Document and screenshot pointing items
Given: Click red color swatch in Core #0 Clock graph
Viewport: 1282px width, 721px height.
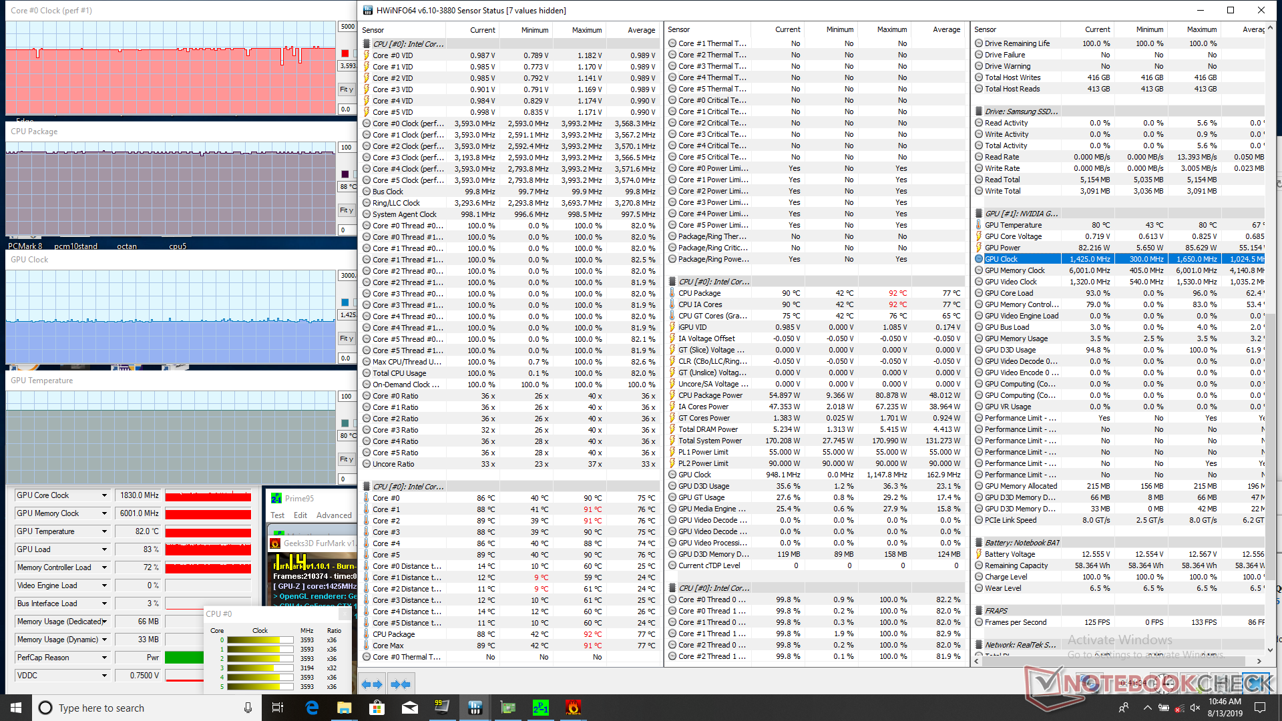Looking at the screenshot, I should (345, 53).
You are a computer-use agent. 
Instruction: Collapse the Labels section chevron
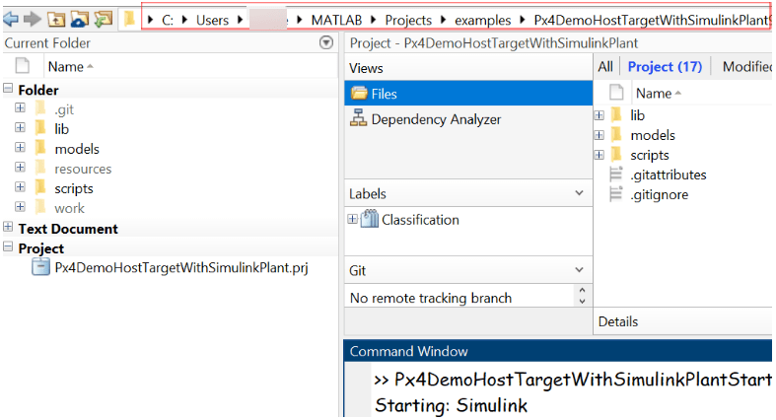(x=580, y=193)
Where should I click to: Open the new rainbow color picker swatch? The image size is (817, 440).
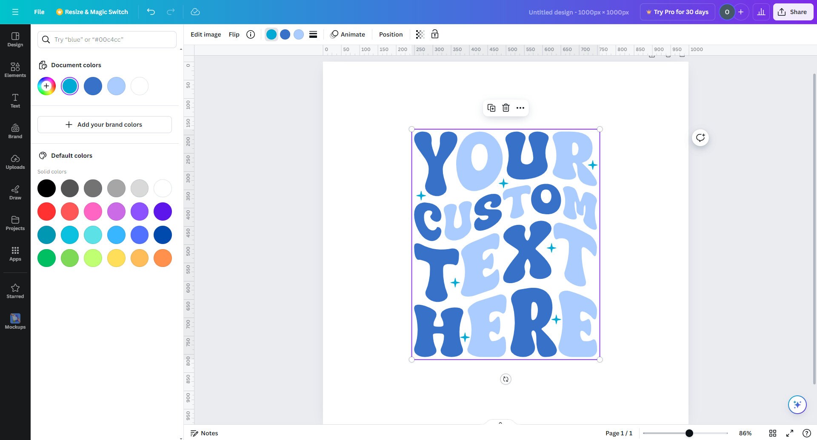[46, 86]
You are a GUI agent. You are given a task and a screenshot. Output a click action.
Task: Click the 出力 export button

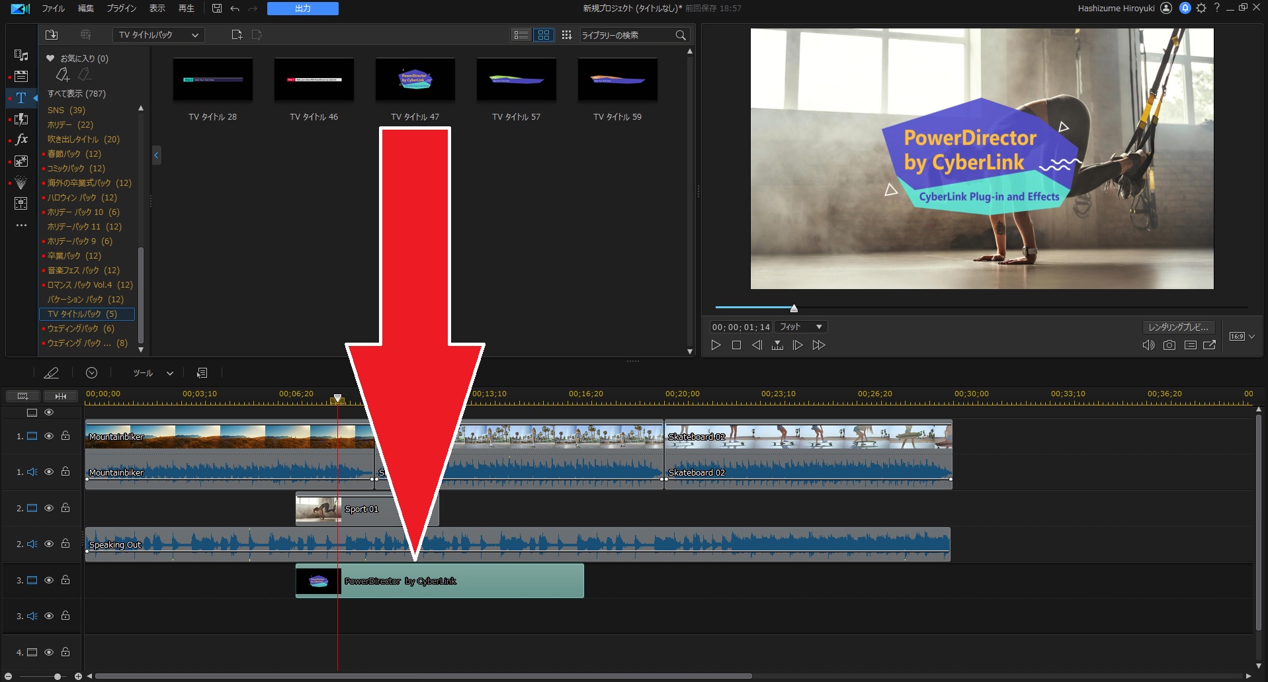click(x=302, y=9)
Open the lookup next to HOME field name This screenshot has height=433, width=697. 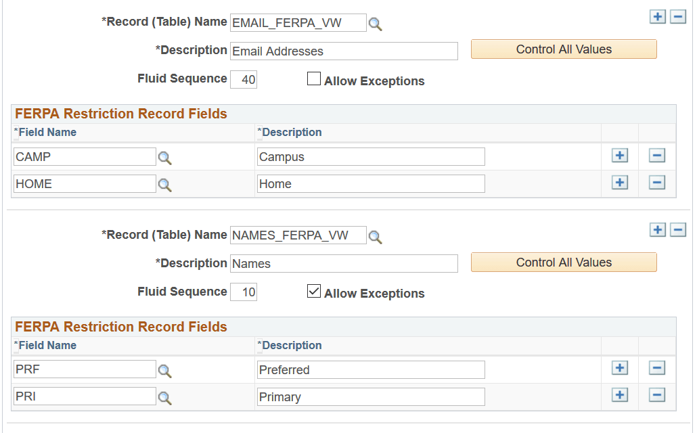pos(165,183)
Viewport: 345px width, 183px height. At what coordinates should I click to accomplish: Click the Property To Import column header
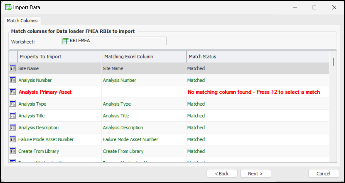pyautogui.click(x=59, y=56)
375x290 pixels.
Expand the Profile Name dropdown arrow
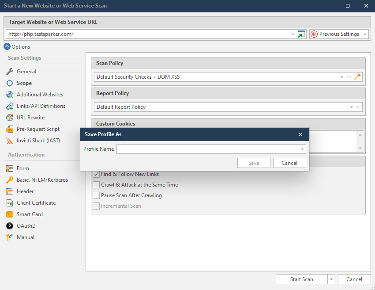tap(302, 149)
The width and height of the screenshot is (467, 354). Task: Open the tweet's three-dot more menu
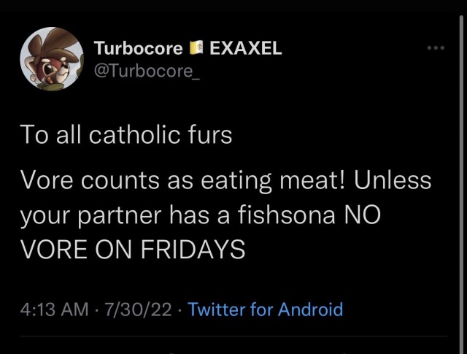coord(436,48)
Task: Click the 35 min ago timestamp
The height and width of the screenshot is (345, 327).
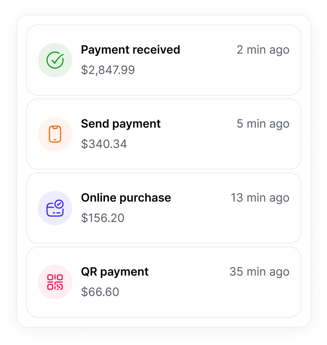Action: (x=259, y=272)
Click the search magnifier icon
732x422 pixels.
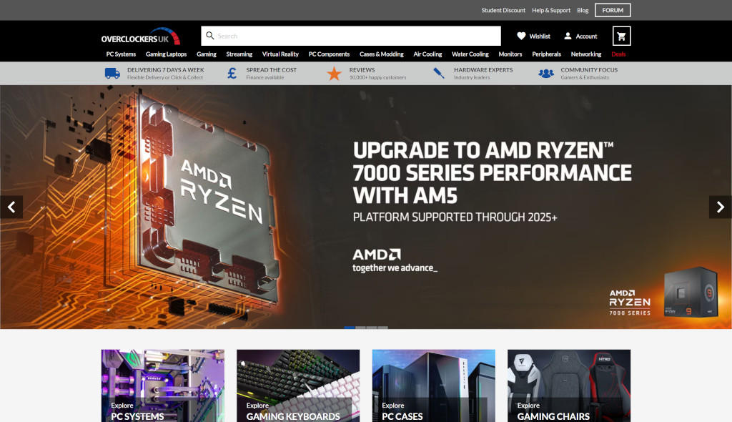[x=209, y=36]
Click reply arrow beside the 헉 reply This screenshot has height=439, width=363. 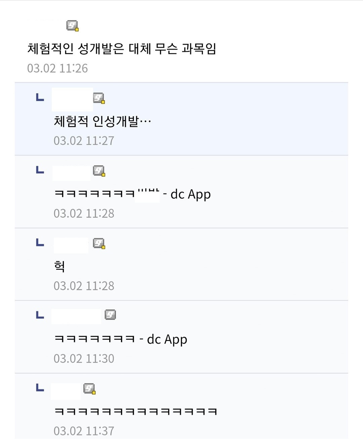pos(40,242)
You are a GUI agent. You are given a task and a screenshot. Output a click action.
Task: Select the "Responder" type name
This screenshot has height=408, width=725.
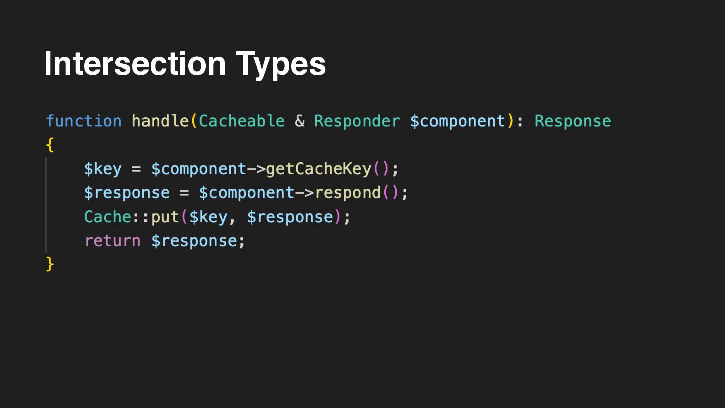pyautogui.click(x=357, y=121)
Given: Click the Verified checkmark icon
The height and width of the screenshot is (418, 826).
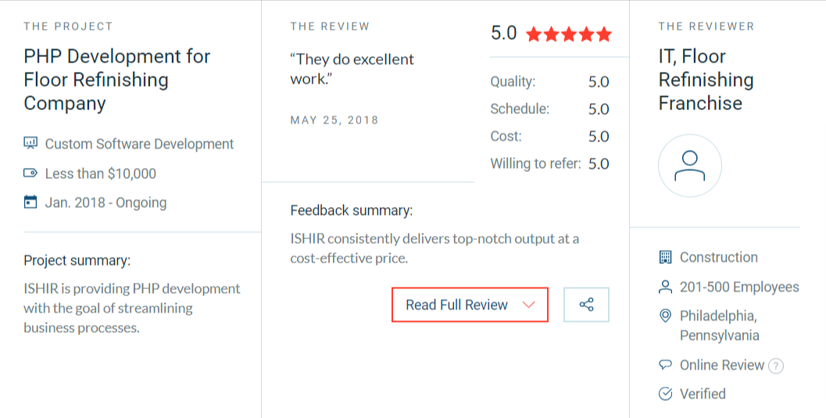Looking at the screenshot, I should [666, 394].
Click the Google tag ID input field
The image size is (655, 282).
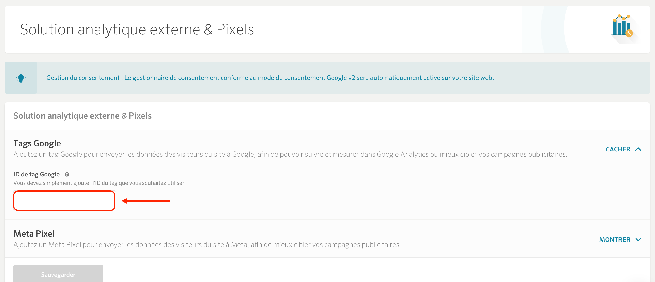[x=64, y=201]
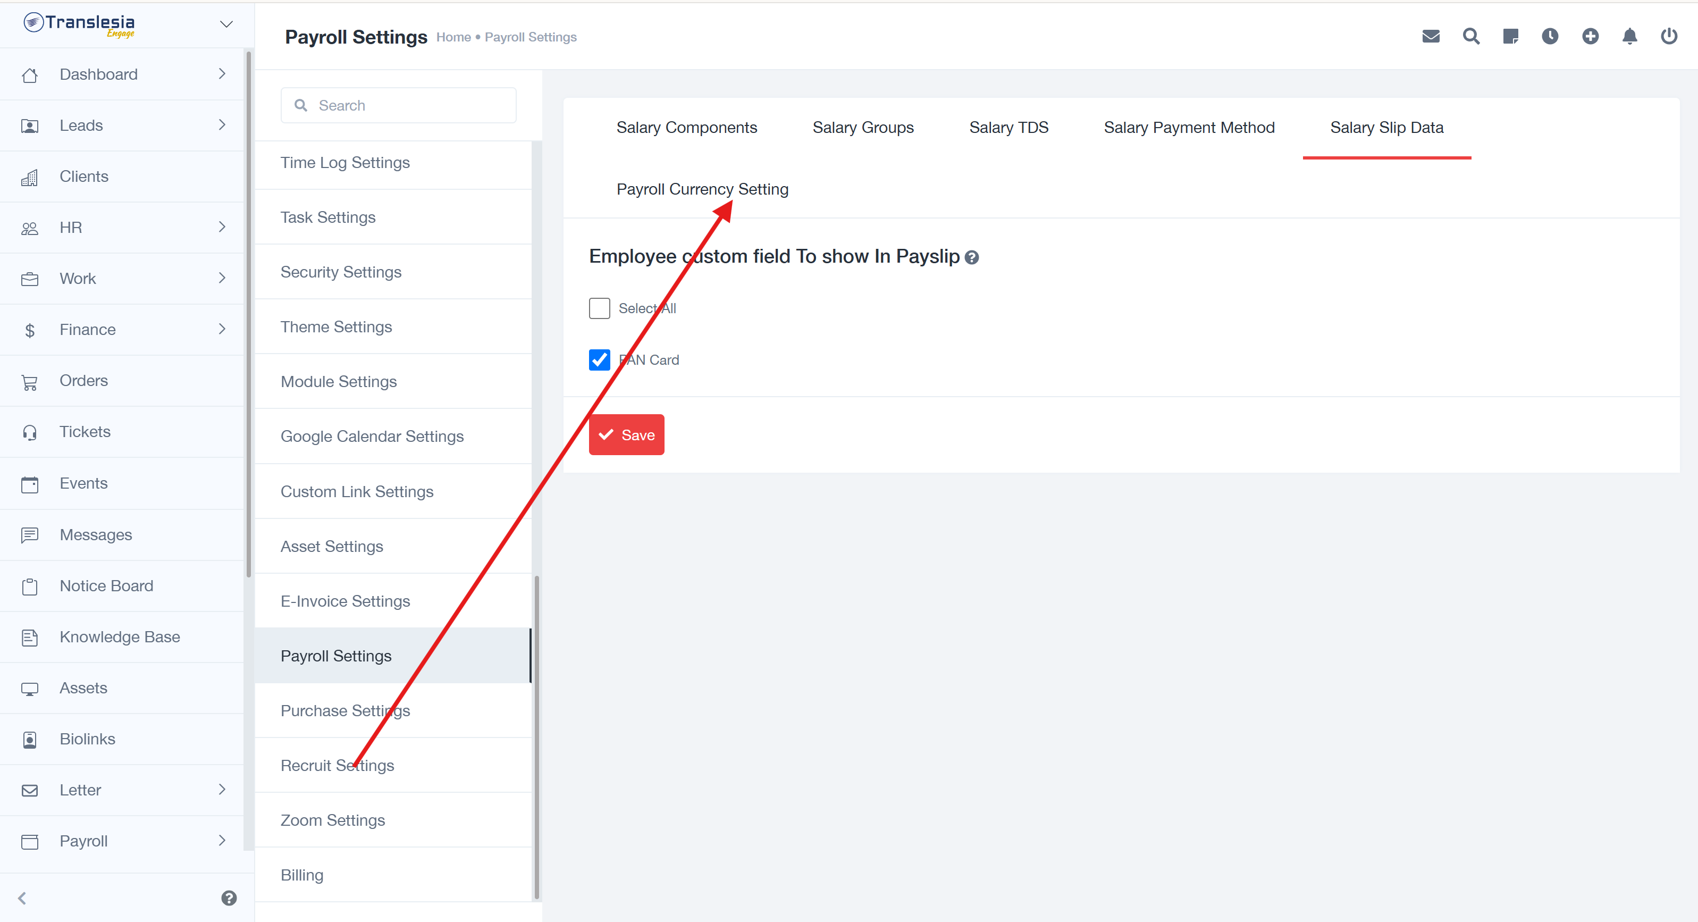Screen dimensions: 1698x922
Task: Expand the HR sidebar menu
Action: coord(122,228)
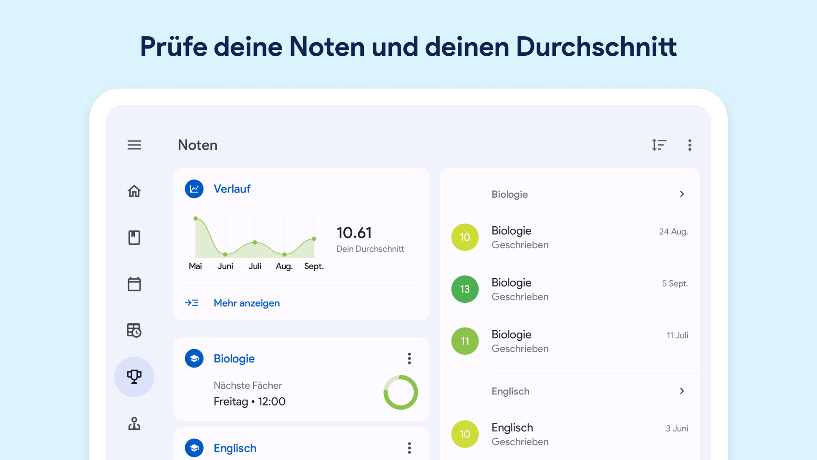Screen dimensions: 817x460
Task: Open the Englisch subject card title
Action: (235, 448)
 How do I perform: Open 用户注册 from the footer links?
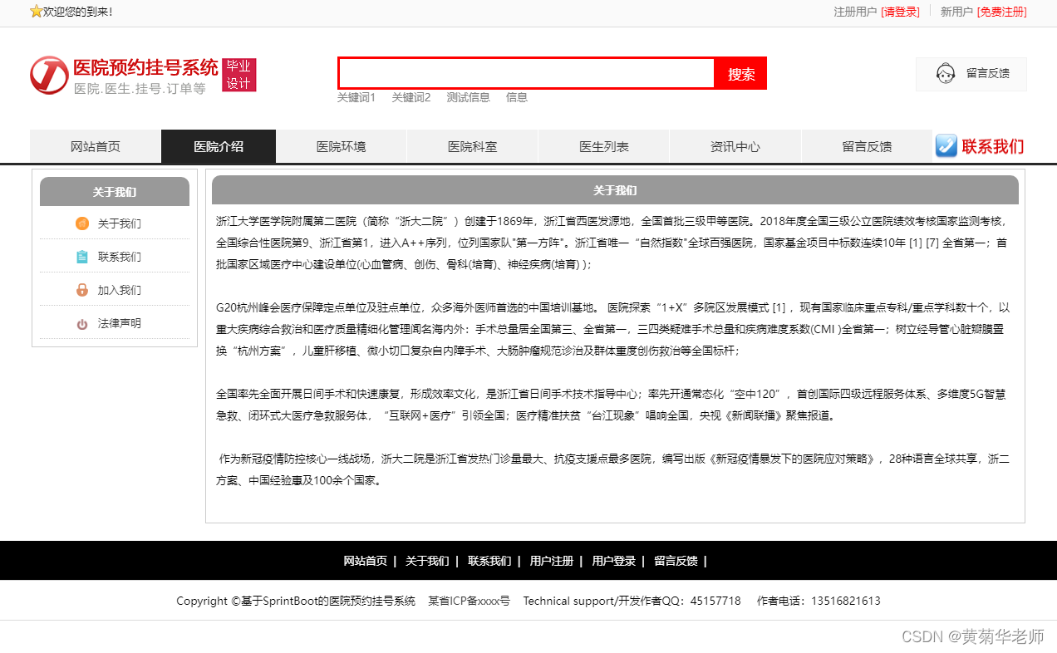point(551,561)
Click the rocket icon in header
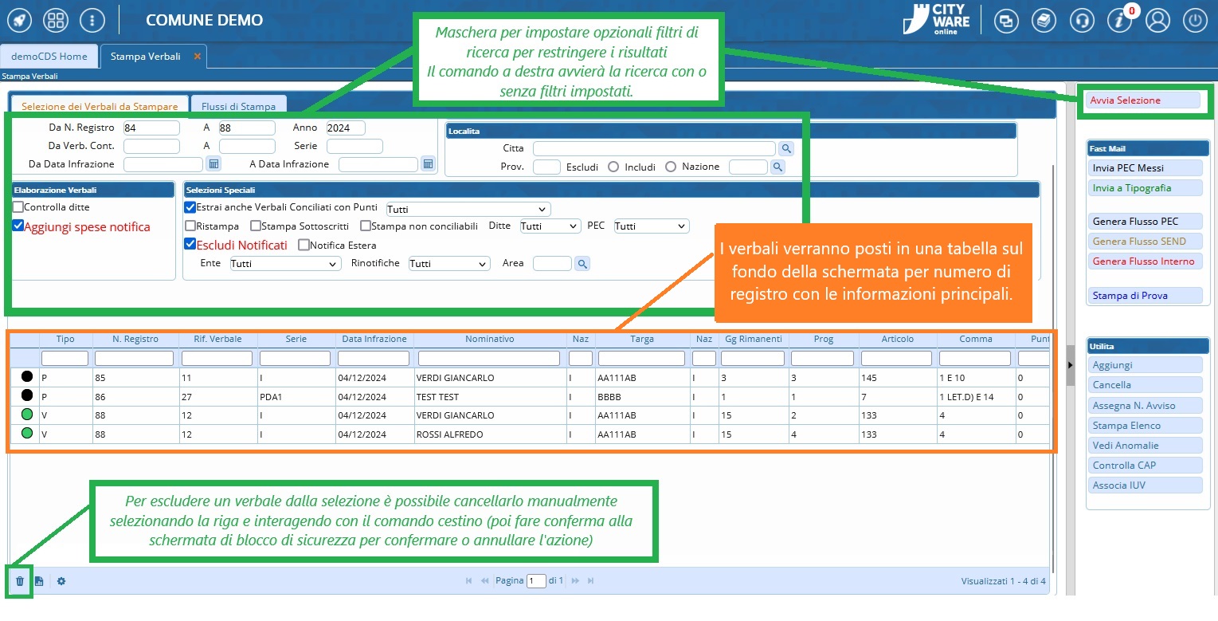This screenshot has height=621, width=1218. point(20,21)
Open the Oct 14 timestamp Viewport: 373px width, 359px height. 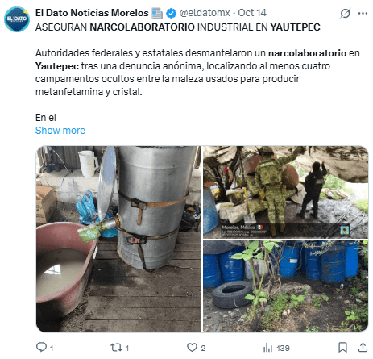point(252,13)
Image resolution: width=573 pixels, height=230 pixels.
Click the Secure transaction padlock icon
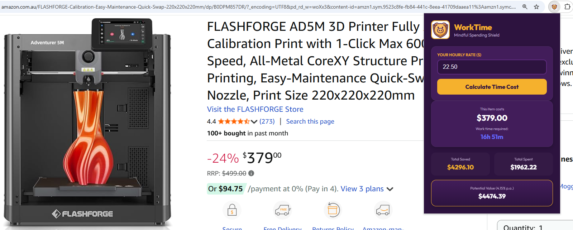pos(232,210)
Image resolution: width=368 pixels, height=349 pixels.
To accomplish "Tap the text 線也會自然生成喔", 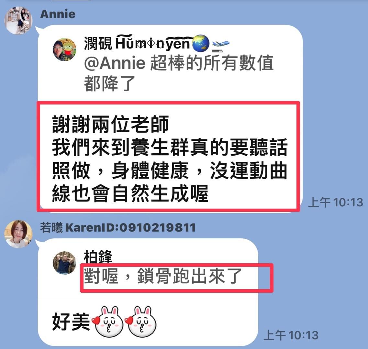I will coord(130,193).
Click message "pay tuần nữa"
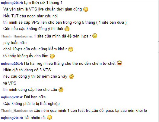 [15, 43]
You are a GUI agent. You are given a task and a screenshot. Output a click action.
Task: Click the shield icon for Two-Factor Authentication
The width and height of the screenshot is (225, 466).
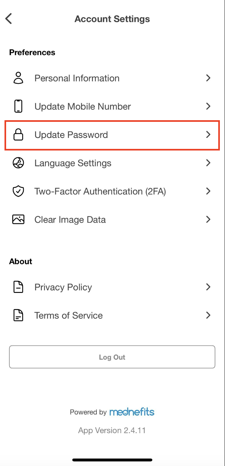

* _INSTRUCTIONS FOR THE TASK_: Reproduce the lines verbatim from the line containing "Viewport: 345px width, 183px" through the line containing "coord(436,48)", leaving out the pictures.

* _SOLUTION_:
Viewport: 345px width, 183px height. At what coordinates should I click to accomplish: Click the Property To Import column header
pyautogui.click(x=59, y=56)
375x290 pixels.
Expand the Profile Name dropdown arrow
tap(302, 149)
The width and height of the screenshot is (467, 354). Task: Open the tweet's three-dot more menu
coord(436,48)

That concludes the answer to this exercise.